## [EXTRAIT DU DOCUMENT]
* * * * * * *

Par dernières conclusions signifiées le 7 septembre 2022, le Directeur général des finances publiques demande à la cour, au visa des articles 803 et 907 du code de procédure civile de :



- ordonner la révocation de l'ordonnance de clôture du 12 septembre 2022,

- confirmer le jugement du tribunal judiciaire de Paris du 29 janvier 2021 (RG 18/04962) ;

- juger le rappel bien fondé ;

- débouter M. [B] de toutes ses demandes, fins et conclusions ;

- condamner M. [B] au versement d'une somme de 3 000 euros au titre de l'article 700 du code de procédure civile ;

- condamner M. [B] aux entiers dépens de première instance et d'appel.






SUR CE,



Sur la demande de rabat de l'ordonnance de clôture



Il sera fait droit à la demande de rabat de l'ordonnance de clôture du 12 septembre 2022 et la cour prononcera une nouvelle clôture à la date du 10 octobre 2022.

* * * * * * *

## [DONNÉES PRÉSENTÉES]
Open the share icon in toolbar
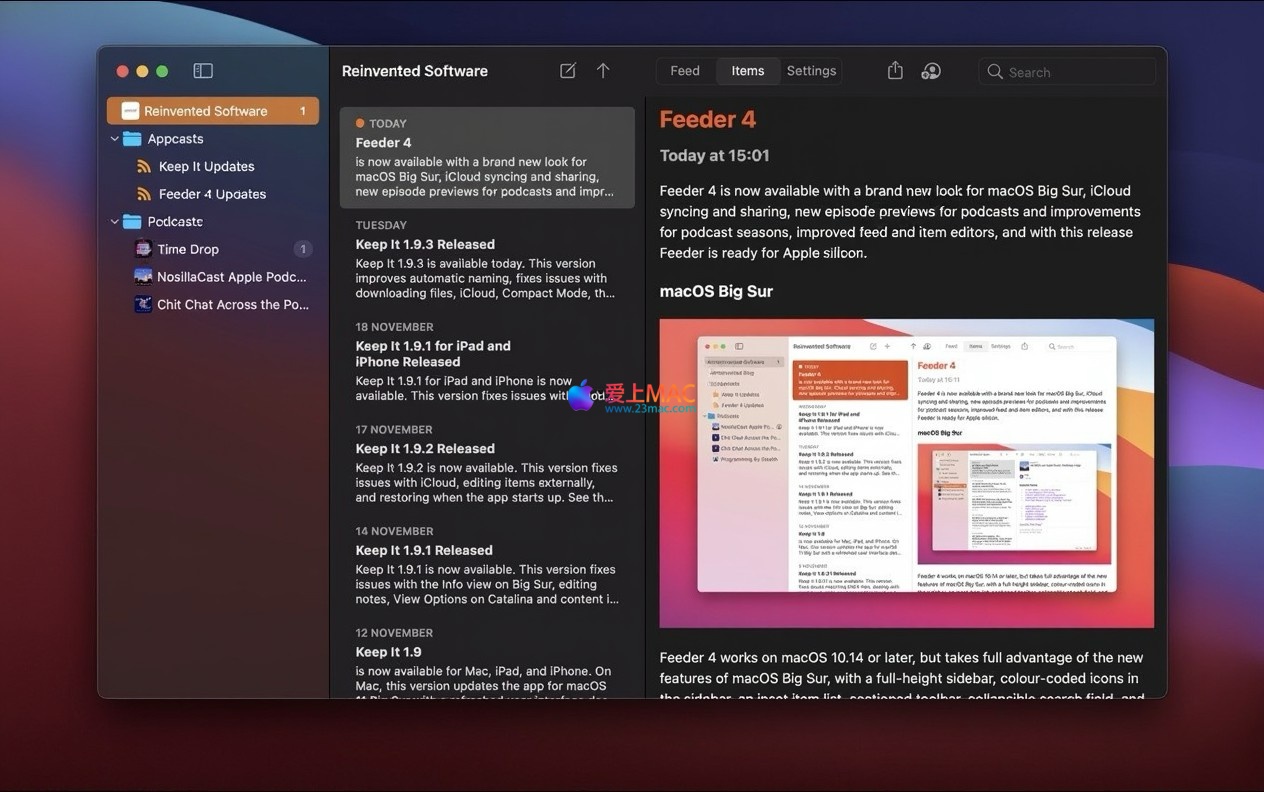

* * * * * * *

## [EXERCICES]
**a)** Mettez à jour l'extrait de la décision : recopiez-le en commençant par « - confirmer le » et en poursuivant jusqu'à « instance et d'appel. », puis remplacez « juger » par « déclarer ».
**b)** D'après l'extrait de la décision, à quelle date la cour prononcera-t-elle la nouvelle clôture ?
**c)** Poursuivez l'extrait de la décision après sa dernière phrase.

## [CORRIGÉ DÉTAILLÉ]
**a)**
- confirmer le jugement du tribunal judiciaire de Paris du 29 janvier 2021 (RG 18/04962) ;

- déclarer le rappel bien fondé ;

- débouter M. [B] de toutes ses demandes, fins et conclusions ;

- condamner M. [B] au versement d'une somme de 3 000 euros au titre de l'article 700 du code de procédure civile ;

- condamner M. [B] aux entiers dépens de première instance et d'appel.

**b)** Au 10 octobre 2022.

**c)**
Sur l'absence de signature des conclusions du conseil de l'administration fiscale



Monsieur [B] expose que les conclusions d'avocat communiquées à l'appelant le 2 août 2022 par Me [U] [H] ne sont pas signées par leur auteur mais par l'inspectrice des finances publiques [V] [W], pour le Directeur régional des finances publiques de sorte qu'elles sont irrecevables.

Ceci étant exposé, cette demande n'est pas reprise au dispositif des écritures du conseil de Monsieur M. [B] de sorte que la cour n'est pas saisis en application de l'article 954 du code de procédure civile qui dispose que la cour n'est saisie que des prétentions figurant au dispositif des écritures des parties. Il convient de souligner, en tout état de cause que les conclusions ont été régulièrement signifiées par Maître [H] par RPVA.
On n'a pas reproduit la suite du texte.